Трудно представить себе более умышленное убийство. Это убийство, совершённое на специально подготовленной для этого арене человеком, которого учили убивать и умирать на потеху публики. Но кто здесь настоящий убийца? Меч в руках Спикула, но Спикул – порабощённый человек. Он оказался на арене не по своей воле; его согласия никто не спрашивал. Он не мог отказаться убивать Аптонета. Решение принимал не Спикул, а организатор игр, имени которого мы никогда не узнаем. Он поднял или опустил палец – или сделал что-то другое – и заставил Спикула совершить убийство
[158]. Может быть, настоящий убийца – он, а Спикул – всего лишь его оружие? Сам организатор отверг бы это предположение по двум причинам: во-первых, он заявил бы, что исполнил волю толпы. Он бы сказал, что толпа решает, отпустить проигравшего и позволить ему побороться в другой раз или вынудить его испустить последний вздох на арене. Если бы мы нажали на него посильнее или если оказалось бы, что он склонен к самоанализу, организатор мог бы добавить, что произошедшее в тот день зависело не от него, а от судьбы. Непостижимые божественные силы сообщили о своей воле с помощью знаков: криков толпы, или, может быть, птицы, пролетевшей над ареной, или даже чувства, посетившего самого организатора и заставившего его совершить то, чему суждено было совершиться; он и не мог поступить иначе. В таком случае сам организатор был всего лишь орудием богов, которых, с точки зрения римлянина, существовало бесчисленное множество, Спикул – оружием, а толпа – инструментом, с помощью которого боги объявляли о своём решении. Убийство Аптонета было тщательно организовано – но ни один человек не был в нём виноват, потому что решали не люди, а боги. Они решили, что Спикул будет стоять над Аптонетом, молчаливо принимающим смерть – и тем самым умоляющим сохранить ему жизнь; что организатор повернёт свой палец так, а не иначе, повинуясь сверхъестественным силам, пронизывающим мироздание. Кстати, именно по этой причине римляне презирали гладиаторов, не выдерживавших напряжённости момента между жизнью и смертью и открыто моливших о пощаде.
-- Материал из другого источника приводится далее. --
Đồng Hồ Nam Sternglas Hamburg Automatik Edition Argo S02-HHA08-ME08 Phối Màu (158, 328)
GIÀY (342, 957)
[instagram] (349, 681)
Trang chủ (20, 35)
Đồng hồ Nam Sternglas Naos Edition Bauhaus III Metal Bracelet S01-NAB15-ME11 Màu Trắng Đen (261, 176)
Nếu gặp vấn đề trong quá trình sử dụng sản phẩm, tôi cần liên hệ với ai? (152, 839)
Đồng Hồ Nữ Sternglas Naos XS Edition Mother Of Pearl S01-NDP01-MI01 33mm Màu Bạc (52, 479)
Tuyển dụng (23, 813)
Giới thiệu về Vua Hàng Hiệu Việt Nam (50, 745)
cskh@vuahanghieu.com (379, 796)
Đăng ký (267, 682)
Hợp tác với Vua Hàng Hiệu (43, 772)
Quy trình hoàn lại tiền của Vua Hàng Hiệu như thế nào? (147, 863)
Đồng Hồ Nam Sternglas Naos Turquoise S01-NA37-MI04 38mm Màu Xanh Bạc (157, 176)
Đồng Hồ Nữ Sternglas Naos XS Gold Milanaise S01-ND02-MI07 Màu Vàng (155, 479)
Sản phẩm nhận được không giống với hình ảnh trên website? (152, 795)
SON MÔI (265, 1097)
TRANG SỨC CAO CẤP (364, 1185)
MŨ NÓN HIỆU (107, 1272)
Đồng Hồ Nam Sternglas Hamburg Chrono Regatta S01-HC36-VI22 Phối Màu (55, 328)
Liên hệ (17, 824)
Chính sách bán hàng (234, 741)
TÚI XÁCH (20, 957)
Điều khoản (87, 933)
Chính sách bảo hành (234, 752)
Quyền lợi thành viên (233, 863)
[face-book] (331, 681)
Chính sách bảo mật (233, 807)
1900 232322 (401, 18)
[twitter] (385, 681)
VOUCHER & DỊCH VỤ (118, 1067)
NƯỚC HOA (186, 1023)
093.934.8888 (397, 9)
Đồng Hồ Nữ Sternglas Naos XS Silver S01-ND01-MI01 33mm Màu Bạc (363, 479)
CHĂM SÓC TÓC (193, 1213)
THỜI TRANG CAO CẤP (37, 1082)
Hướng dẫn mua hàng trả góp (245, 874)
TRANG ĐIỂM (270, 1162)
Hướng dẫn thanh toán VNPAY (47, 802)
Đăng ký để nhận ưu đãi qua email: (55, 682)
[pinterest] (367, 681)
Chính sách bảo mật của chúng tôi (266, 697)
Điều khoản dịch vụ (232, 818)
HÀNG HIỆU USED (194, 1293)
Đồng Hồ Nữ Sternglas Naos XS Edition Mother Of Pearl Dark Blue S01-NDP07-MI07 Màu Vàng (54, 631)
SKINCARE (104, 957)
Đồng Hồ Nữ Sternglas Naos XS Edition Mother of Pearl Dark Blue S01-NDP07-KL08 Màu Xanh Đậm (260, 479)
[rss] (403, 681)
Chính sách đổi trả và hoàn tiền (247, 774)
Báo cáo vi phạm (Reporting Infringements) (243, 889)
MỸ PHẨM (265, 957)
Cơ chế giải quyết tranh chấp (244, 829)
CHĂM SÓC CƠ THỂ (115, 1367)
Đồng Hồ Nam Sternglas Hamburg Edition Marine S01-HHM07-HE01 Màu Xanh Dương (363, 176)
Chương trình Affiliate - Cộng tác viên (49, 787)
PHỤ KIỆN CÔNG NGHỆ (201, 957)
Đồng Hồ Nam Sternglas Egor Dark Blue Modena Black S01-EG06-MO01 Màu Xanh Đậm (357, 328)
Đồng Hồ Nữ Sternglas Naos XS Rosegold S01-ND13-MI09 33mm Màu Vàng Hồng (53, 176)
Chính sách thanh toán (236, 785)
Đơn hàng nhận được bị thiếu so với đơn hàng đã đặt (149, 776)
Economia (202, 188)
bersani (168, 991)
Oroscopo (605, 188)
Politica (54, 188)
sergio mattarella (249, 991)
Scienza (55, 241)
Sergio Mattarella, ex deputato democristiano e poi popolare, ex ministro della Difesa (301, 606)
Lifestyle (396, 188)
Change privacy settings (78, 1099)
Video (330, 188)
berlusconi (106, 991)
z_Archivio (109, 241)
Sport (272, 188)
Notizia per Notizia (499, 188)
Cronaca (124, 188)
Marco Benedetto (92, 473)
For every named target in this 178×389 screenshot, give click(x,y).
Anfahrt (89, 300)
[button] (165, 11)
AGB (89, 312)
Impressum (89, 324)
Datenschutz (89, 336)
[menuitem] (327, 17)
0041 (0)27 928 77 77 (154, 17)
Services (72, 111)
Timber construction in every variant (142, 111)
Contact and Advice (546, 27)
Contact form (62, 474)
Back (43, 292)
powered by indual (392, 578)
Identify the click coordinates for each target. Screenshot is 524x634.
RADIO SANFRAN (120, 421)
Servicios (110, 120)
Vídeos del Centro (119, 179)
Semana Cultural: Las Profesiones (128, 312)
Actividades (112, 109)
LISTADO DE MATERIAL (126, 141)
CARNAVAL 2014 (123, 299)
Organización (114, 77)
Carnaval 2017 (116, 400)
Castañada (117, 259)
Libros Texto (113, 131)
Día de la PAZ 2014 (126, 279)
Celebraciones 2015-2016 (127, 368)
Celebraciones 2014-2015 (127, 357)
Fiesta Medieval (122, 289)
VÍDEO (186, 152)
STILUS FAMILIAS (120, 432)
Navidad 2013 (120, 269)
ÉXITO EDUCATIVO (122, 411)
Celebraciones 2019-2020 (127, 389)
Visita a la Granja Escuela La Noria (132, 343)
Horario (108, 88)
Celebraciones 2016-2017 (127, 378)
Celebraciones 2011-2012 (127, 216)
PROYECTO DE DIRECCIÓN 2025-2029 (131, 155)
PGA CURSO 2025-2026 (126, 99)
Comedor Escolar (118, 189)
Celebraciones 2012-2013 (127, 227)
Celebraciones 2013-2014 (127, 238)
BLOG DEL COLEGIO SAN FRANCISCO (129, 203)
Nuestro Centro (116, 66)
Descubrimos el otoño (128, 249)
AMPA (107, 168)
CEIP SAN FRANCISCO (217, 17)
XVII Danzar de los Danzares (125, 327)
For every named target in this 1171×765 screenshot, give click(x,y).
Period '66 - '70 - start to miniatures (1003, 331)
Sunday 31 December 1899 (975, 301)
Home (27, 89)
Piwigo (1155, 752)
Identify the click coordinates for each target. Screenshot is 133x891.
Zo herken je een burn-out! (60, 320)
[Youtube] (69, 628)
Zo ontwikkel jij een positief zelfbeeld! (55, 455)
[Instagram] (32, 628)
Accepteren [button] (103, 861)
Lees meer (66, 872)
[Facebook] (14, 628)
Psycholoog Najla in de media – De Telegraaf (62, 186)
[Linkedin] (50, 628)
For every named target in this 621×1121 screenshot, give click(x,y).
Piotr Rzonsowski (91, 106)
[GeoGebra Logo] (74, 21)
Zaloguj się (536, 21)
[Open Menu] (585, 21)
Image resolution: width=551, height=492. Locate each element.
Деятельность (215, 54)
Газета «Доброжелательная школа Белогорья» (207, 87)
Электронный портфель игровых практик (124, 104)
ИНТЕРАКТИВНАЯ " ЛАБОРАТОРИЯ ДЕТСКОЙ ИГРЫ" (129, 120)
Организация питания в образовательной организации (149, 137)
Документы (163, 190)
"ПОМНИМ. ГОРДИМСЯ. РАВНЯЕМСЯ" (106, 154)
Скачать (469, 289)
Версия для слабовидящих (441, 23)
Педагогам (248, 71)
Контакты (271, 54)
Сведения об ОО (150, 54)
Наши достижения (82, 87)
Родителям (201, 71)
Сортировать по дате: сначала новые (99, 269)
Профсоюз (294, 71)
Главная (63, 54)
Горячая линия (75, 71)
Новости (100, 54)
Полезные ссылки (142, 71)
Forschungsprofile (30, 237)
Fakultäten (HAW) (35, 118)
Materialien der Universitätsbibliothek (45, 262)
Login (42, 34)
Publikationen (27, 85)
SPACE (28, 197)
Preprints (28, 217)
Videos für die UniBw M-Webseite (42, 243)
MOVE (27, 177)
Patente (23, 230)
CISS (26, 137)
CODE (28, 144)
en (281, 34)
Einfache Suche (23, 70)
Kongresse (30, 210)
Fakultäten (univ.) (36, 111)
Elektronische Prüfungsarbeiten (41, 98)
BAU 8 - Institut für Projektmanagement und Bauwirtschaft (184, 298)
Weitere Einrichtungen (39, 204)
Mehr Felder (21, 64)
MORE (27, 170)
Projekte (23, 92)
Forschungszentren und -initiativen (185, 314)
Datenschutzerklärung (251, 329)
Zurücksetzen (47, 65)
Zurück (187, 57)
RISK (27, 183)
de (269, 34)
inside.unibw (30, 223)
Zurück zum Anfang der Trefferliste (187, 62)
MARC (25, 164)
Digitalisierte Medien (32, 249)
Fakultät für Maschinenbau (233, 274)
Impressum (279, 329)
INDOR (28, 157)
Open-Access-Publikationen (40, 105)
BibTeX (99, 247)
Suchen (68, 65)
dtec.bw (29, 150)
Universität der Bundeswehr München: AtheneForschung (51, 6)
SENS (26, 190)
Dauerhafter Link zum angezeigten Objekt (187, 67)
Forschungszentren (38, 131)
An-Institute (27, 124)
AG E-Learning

Гладиаторов учили смиряться с судьбой, они должны были вести себя стоически и не позволять себе эмоциональной реакции. У рыдающего и выпрашивающего помилование гладиатора было гораздо меньше шансов избежать смерти от меча, чем у мужчины, который вёл себя как полагается и казался достойным спасения, потому что, молча подставив шею под удар, демонстрировал покорность воле богов. Он не пытался убежать от судьбы, бороться с высшими силами; он признавал, что его жизнь, как и жизни всех остальных людей, находится в руках божеств. Чтобы гладиатору позволили и дальше дышать, он должен был делать вид, что выживание его совершенно не заботило, а это само по себе – психологическая пытка.